• Work to be completed:
Check every line of the data below for the word "Policy". Copy the ones that have it.

[Recorded data]
BEGIN
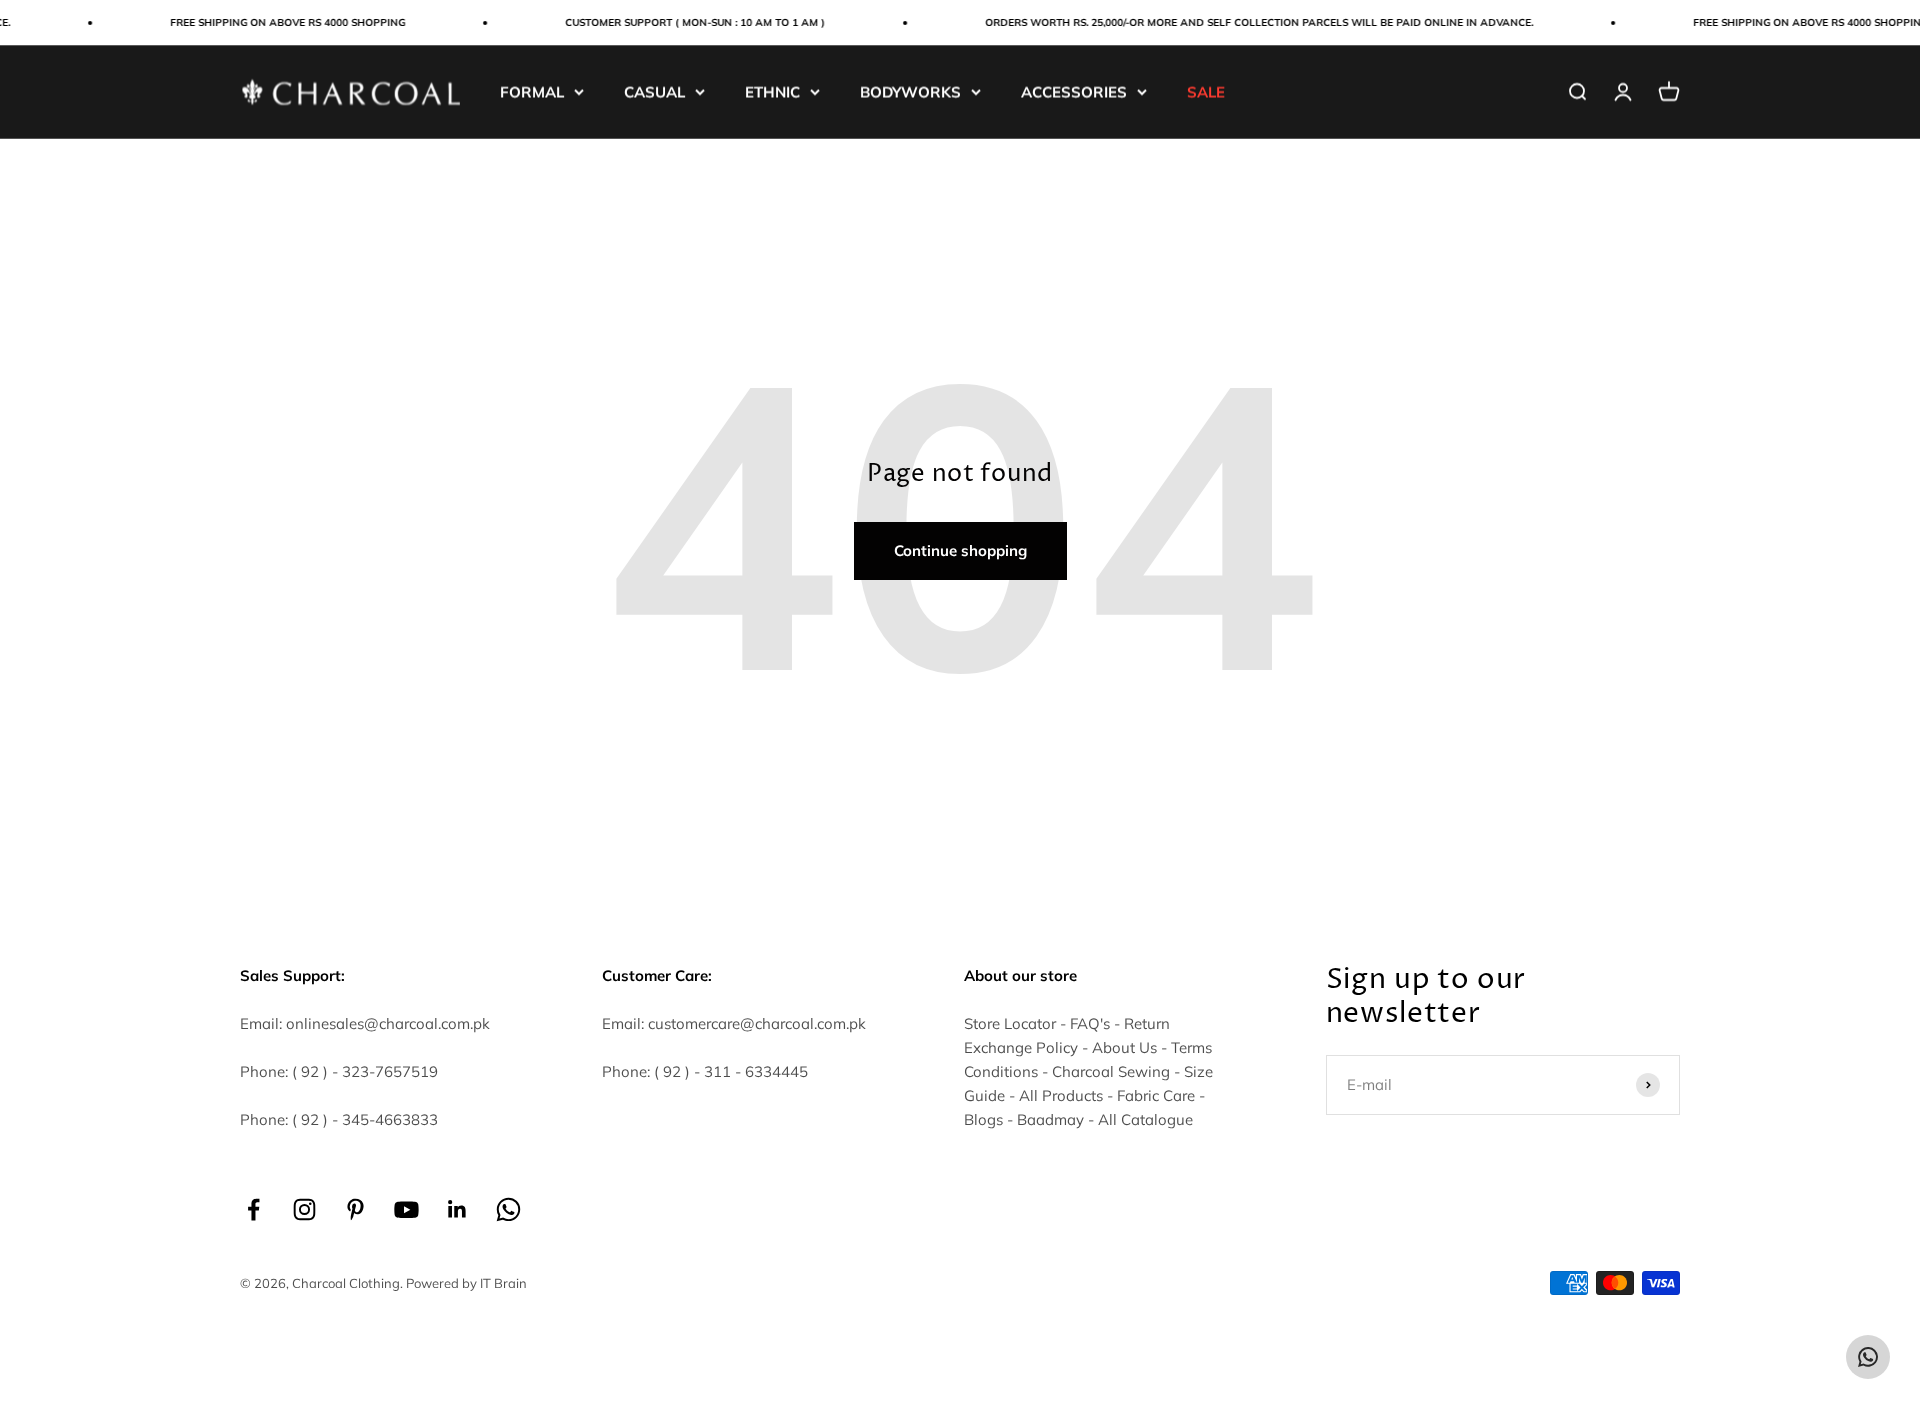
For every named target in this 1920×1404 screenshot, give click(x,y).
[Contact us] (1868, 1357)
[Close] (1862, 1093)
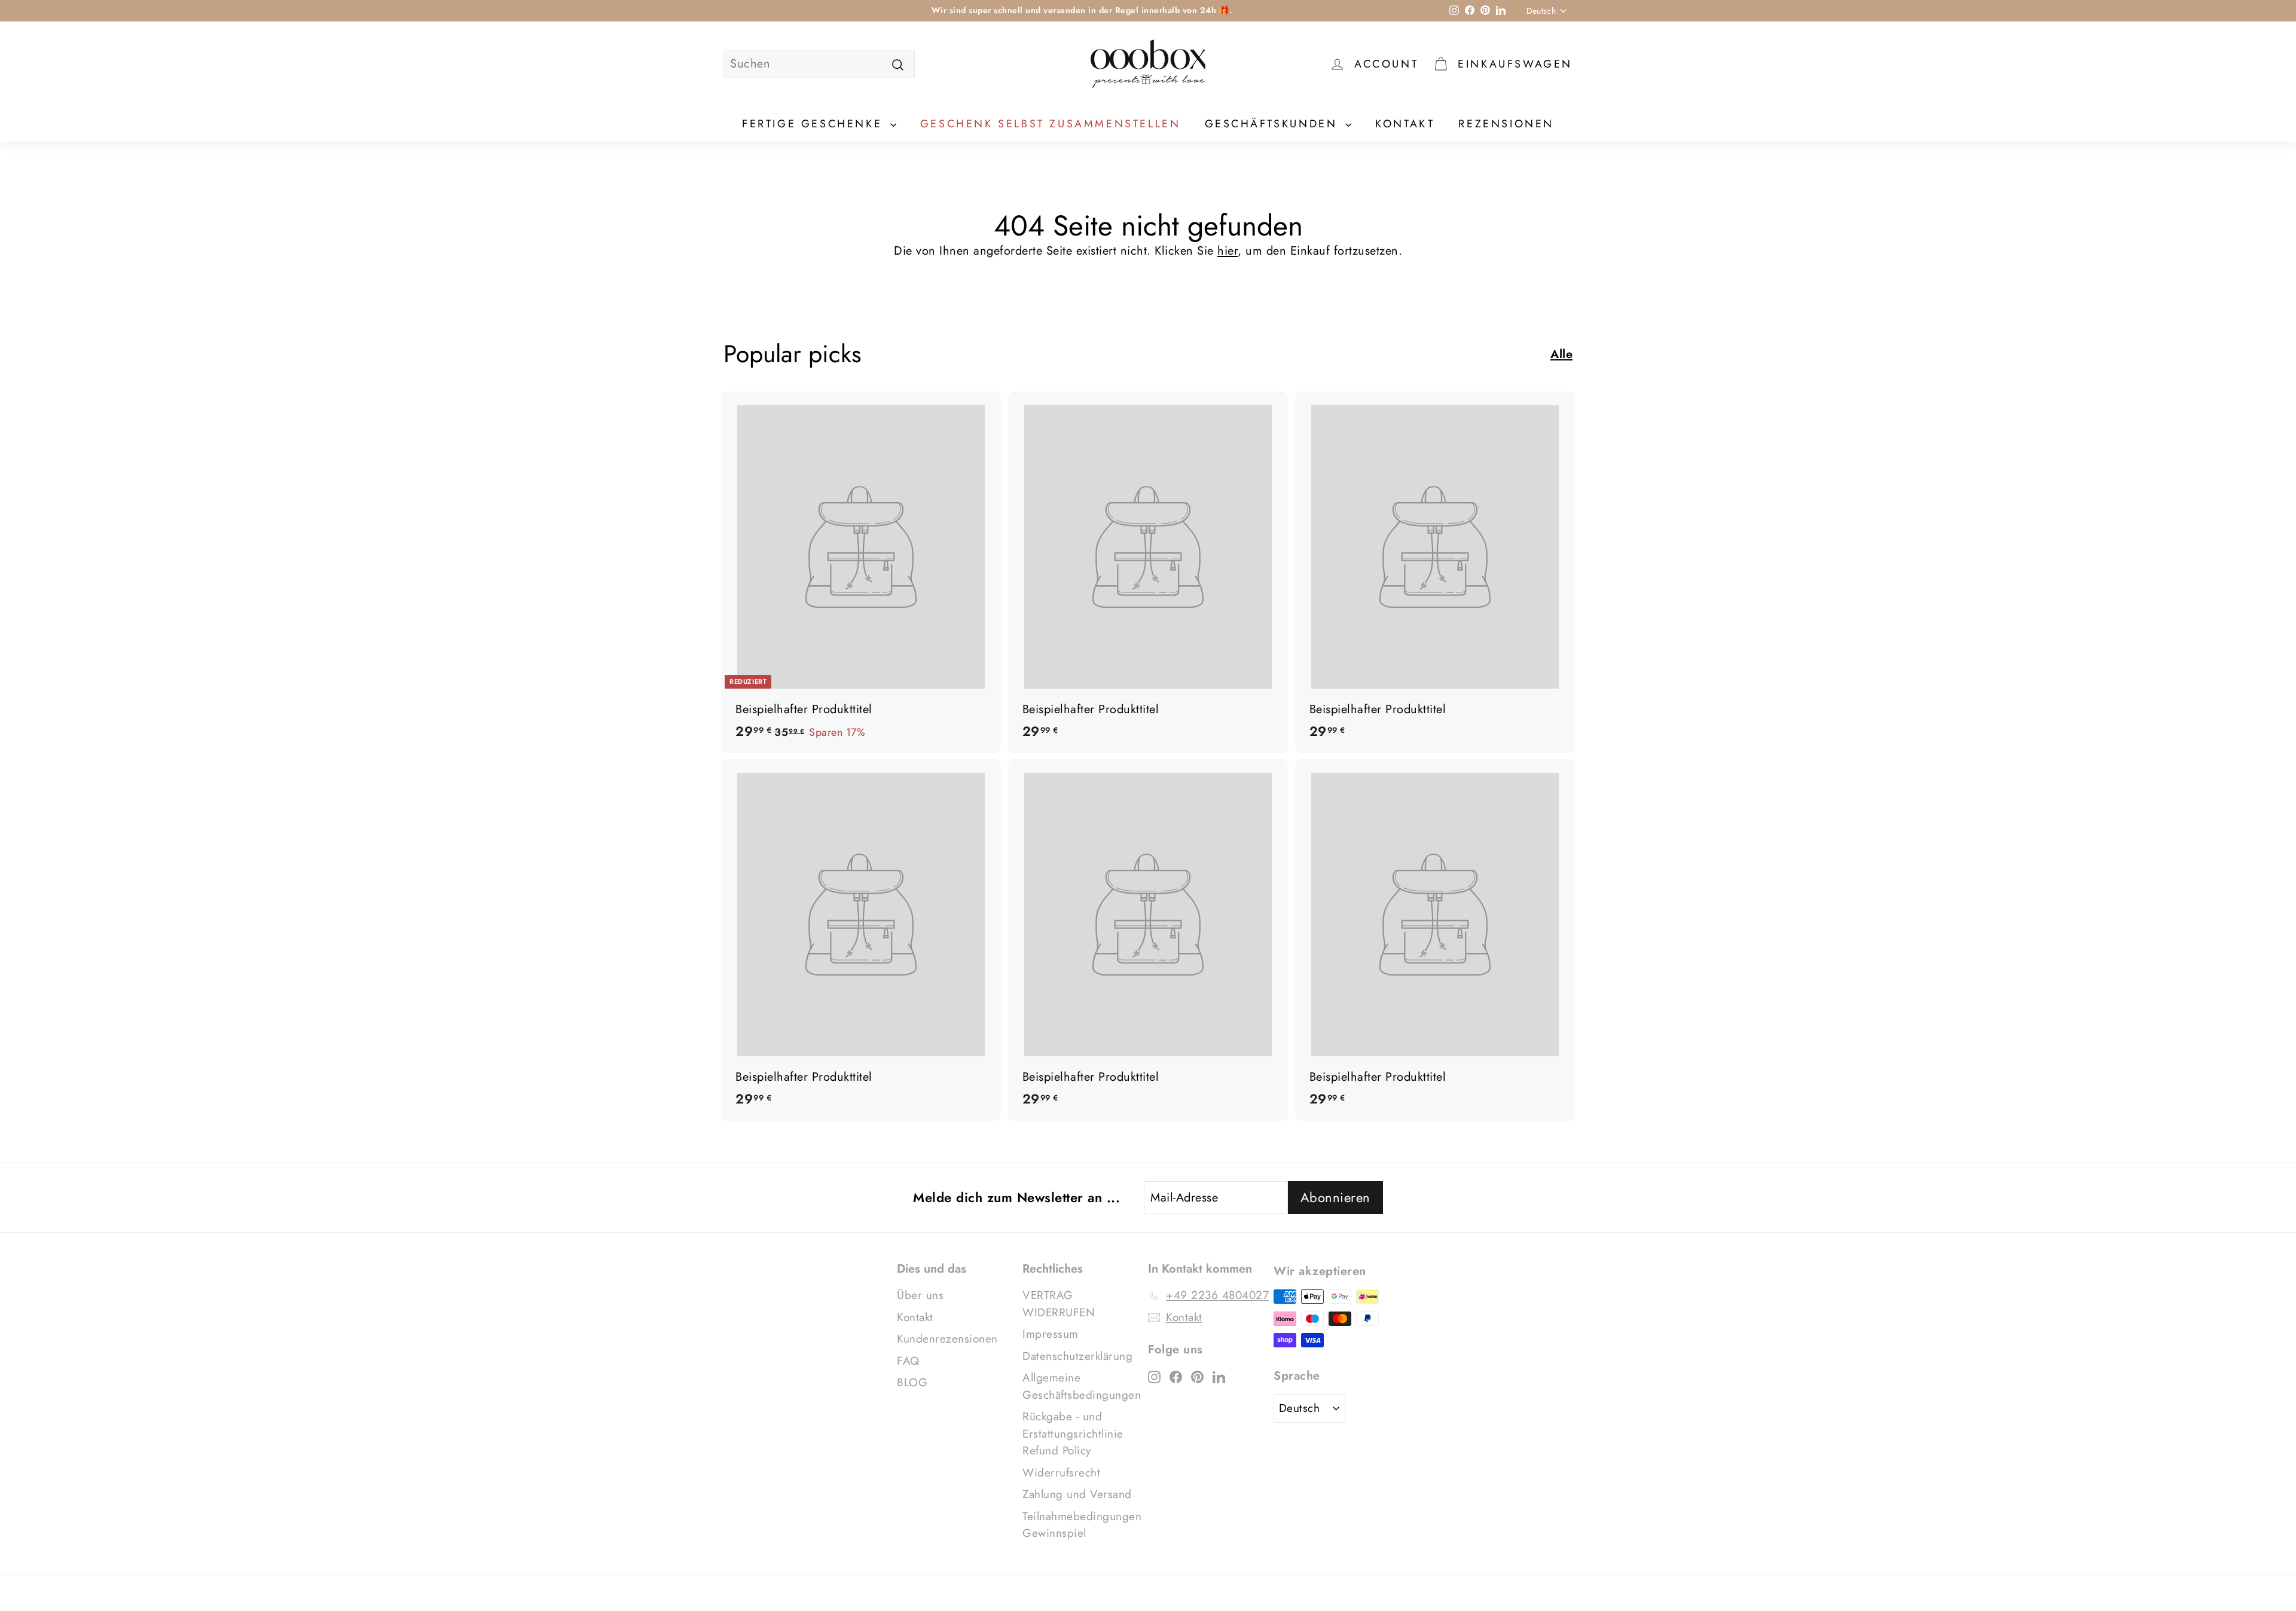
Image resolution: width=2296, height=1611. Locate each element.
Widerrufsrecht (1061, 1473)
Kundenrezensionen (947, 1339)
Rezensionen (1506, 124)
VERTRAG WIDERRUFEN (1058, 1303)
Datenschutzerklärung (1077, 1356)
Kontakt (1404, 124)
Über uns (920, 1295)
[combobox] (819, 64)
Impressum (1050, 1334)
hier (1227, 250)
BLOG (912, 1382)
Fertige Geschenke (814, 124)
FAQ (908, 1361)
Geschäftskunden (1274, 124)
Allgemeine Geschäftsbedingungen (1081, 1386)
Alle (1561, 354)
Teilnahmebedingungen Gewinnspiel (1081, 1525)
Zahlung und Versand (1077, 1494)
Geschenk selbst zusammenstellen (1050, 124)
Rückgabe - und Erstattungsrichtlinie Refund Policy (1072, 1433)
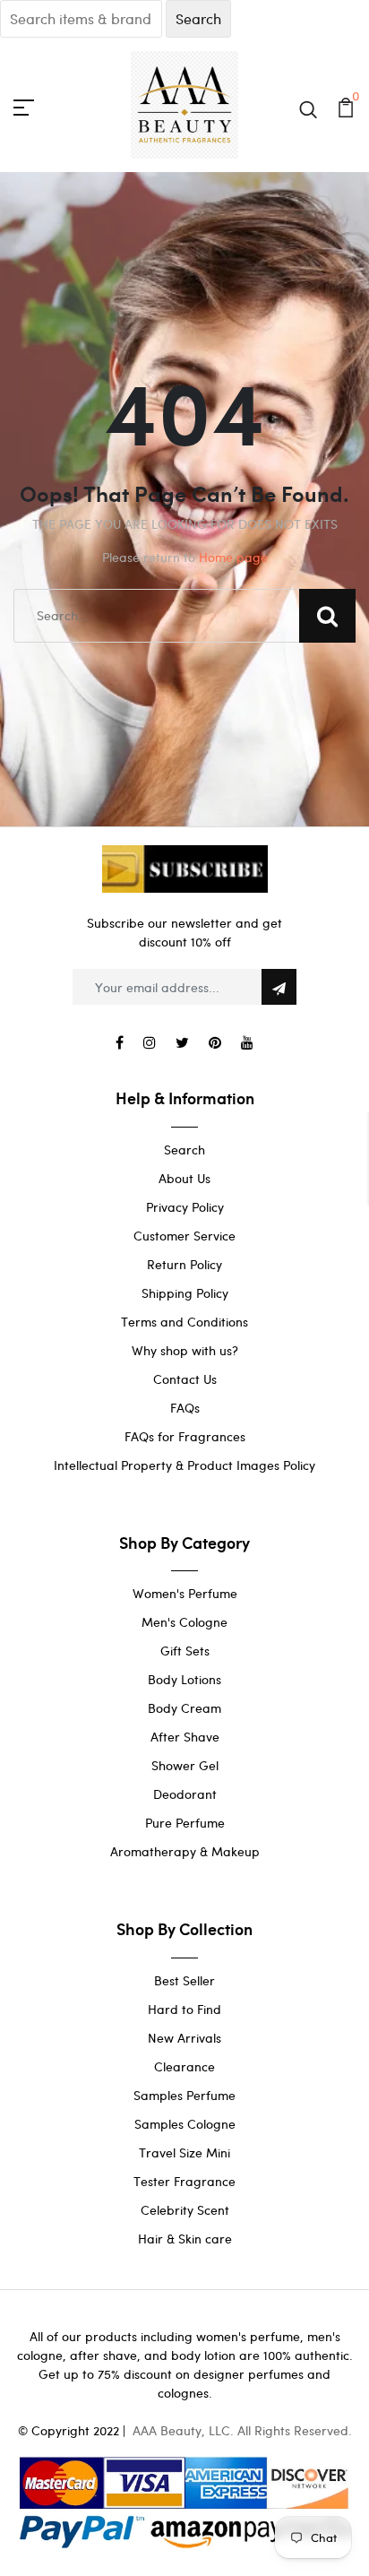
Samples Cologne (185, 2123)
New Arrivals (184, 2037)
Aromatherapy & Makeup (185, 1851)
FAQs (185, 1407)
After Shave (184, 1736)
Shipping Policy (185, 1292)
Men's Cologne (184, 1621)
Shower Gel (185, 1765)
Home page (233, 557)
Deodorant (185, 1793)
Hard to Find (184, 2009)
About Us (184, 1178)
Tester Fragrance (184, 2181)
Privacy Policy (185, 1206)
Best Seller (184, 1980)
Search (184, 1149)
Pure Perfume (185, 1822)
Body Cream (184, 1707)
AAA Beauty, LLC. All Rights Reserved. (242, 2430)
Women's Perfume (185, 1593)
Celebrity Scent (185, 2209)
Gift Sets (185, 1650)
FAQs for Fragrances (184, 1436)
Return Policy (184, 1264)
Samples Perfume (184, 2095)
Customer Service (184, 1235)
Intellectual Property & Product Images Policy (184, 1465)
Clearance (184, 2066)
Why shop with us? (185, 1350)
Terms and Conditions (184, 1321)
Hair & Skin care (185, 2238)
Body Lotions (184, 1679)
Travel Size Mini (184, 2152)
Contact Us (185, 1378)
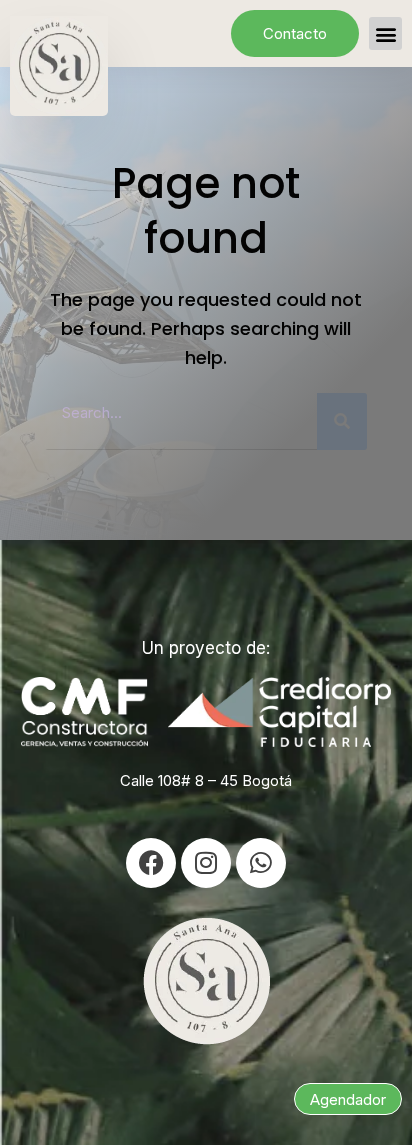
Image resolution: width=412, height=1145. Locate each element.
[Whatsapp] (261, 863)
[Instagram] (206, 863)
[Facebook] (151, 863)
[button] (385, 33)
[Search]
END
• Exercise output:
Rückgabe - und Erstattungsrichtlinie Refund Policy (1072, 1433)
Shipping Policy (185, 1292)
Privacy Policy (185, 1206)
Return Policy (184, 1264)
Intellectual Property & Product Images Policy (184, 1465)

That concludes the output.